Rangers gaffer Ally McCoist reveals being constantly under the spotlight as an Old Firm manager takes its toll.
Long after he has left Rangers, Ally McCoist will still be lauded for the line: “We Don’t Do Walking Away”.
Delivered two years ago at the club’s darkest hour, it was a rallying cry that struck a chord with the Light Blues support.
It helped mobilise fans behind a squad unrecognisable from those they had become used to following.
And with their help and money they began a journey through the lower leagues that could culminate in a step up to the Premiership next season.
Yet while acknowledging the importance of seeing the job through, the manager has admitted the turmoil off the park does take its toll. Though seemingly endless, it has peaks and troughs.

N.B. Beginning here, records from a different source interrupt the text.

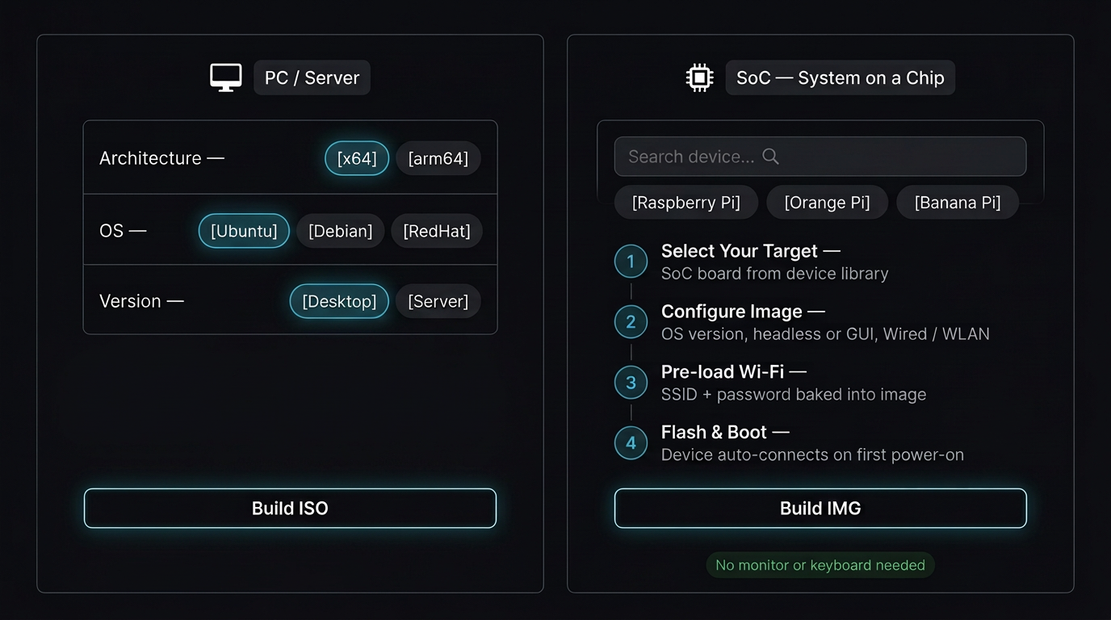Filter devices by Banana Pi
The width and height of the screenshot is (1111, 620).
click(957, 202)
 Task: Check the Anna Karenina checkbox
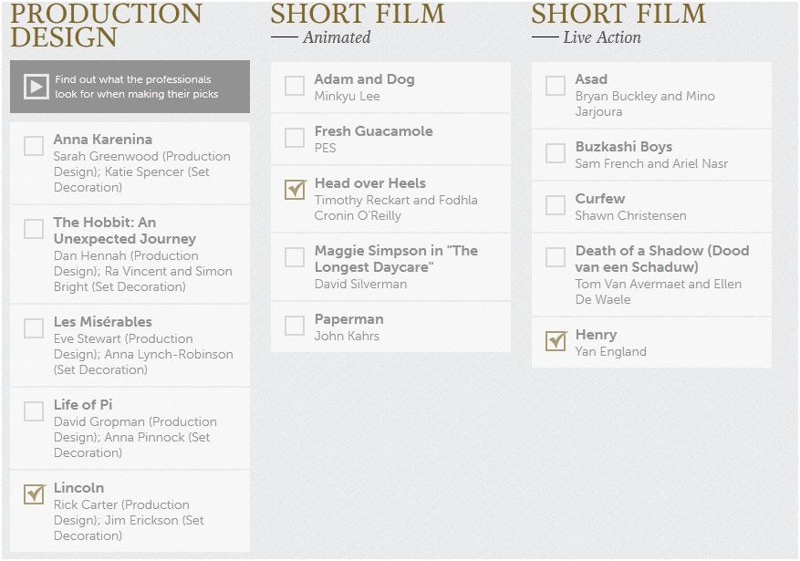(34, 146)
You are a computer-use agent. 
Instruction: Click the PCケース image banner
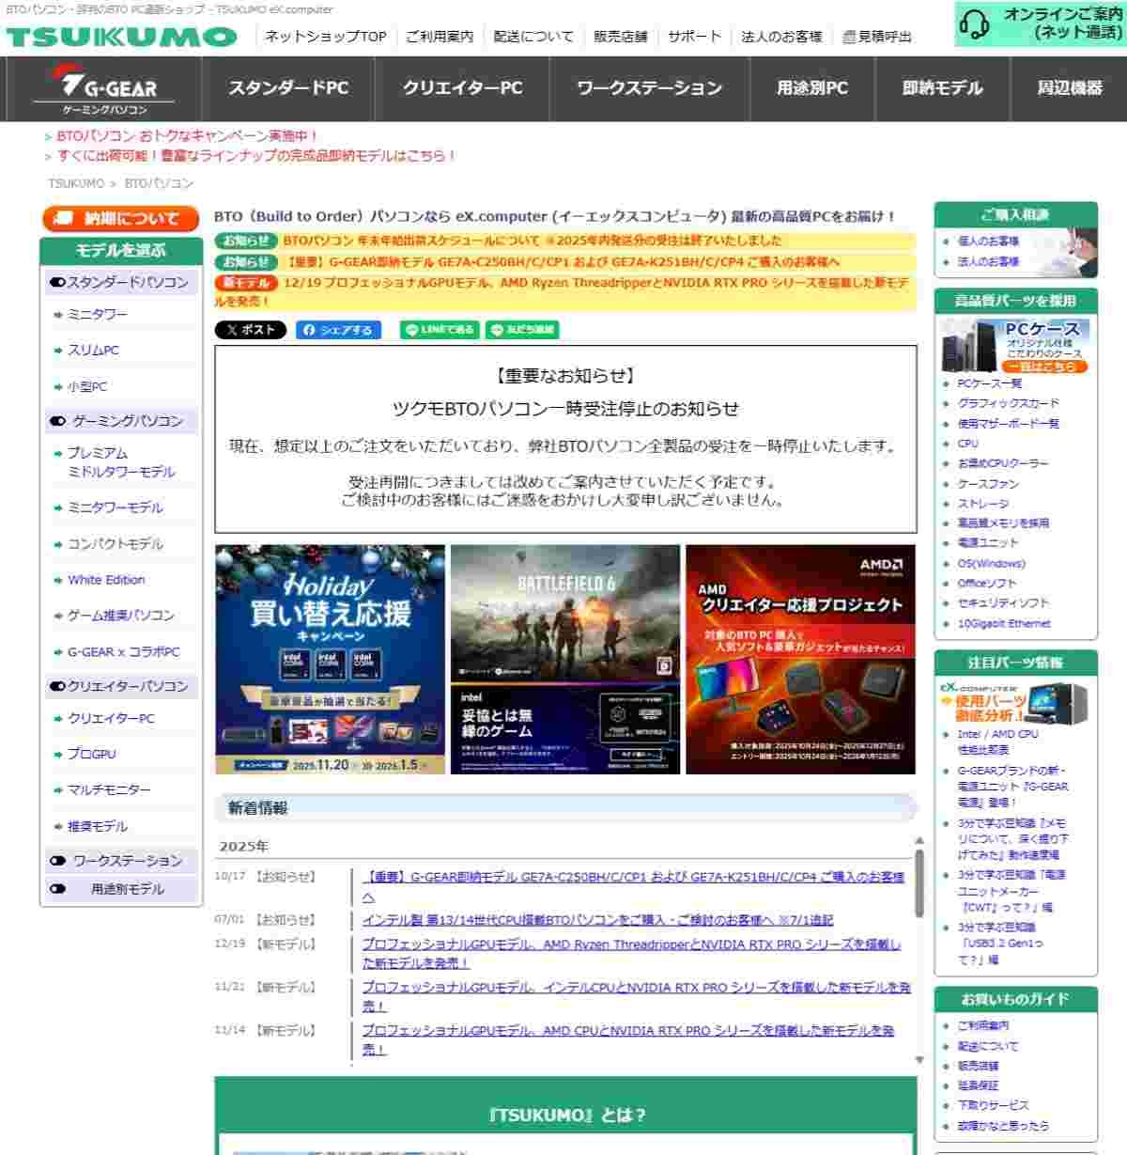click(1015, 346)
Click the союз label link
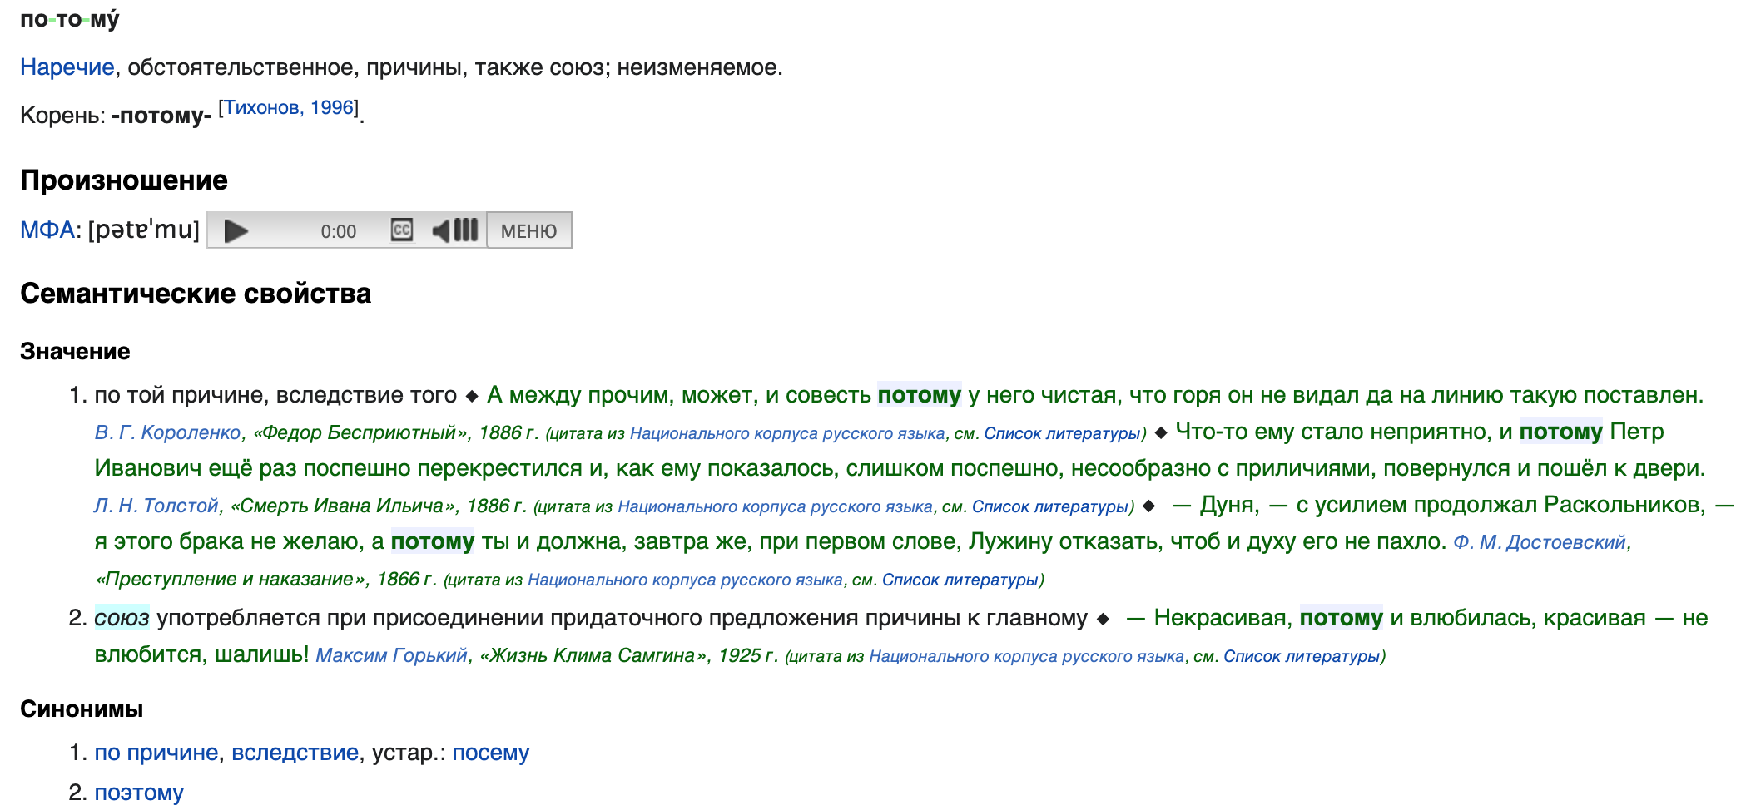The height and width of the screenshot is (810, 1741). [122, 618]
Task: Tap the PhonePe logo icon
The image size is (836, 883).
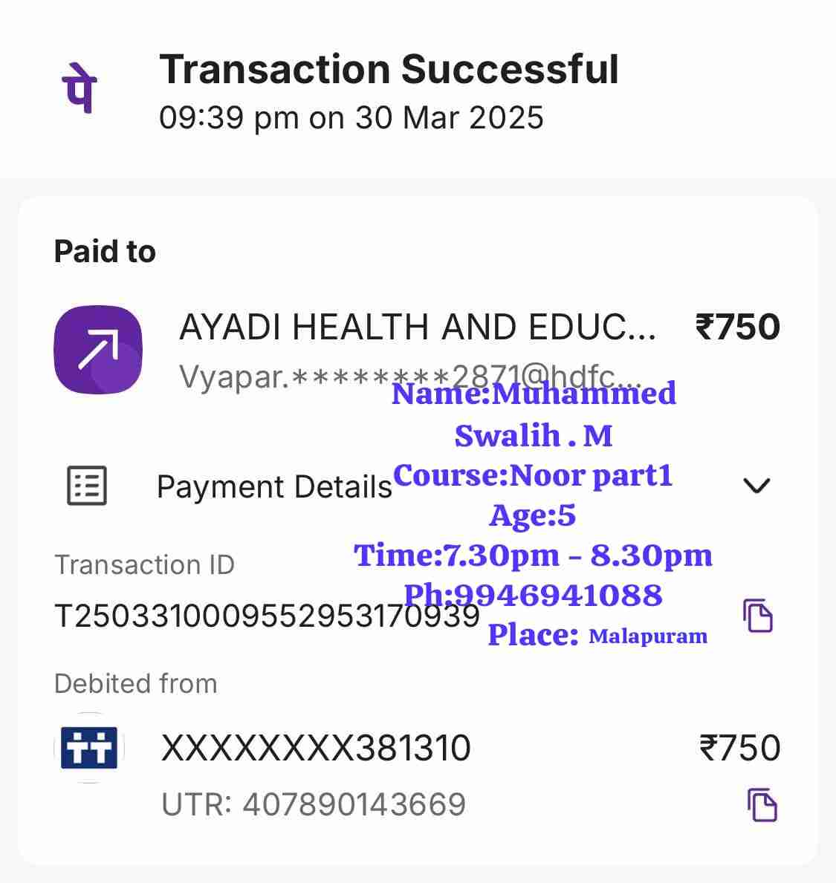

And a week which has seen the club linked with a man wanted by Interpol, threatened with a fan boycott and fall short of a hoped-for target of £4-million through a share of issue has once more tested McCoist’s resolve.
Asked whether a time would come when he would need a break from it all, the Rangers manager showed the sort of decisiveness he was famed for in his days as a prolific goalscorer.
“There is absolutely no doubt that time will come,” he said.
“100% it will come. There is absolutely no doubt, no doubt at all, that managing Celtic and Rangers is at an entirely different level, in terms of the intensity and focus on you 24/7, than you get elsewhere.
“I even include some of the big names in England in that statement.
“Obviously there are far bigger clubs, which have had European success and play in the Champions League. That is not the point I am trying to make. It is about the spotlight you are under up here.
“Everybody, myself included, has got a cut-off point, there is no doubt about that I cannot give you a timescale but I can tell you right now it will come.”
McCoist is realistic enough to know that day will dawn either through his own actions, or the actions of those who occupy the Ibrox Boardroom.
Thanks to their impressive 4-0 win over Raith Rovers on Friday night, the Light Blues moved to the top of the Championship.
Yet, even this early in the season, it clear the division possesses much more quality than the Light Blues have encountered in the last two years.
“Football is a results business,” McCoist acknowledged. “I might not get the opportunity to let my cut-off point come. There are lots of reasons it could get taken away from you. But right now there is so much work to be done, and I want to continue with that.
“There will always be something else to do. Our main job, from our point of view, is to get back to where we feel we belong, which is in the top flight competing and challenging. We have got a long way to go before we are nearly there.”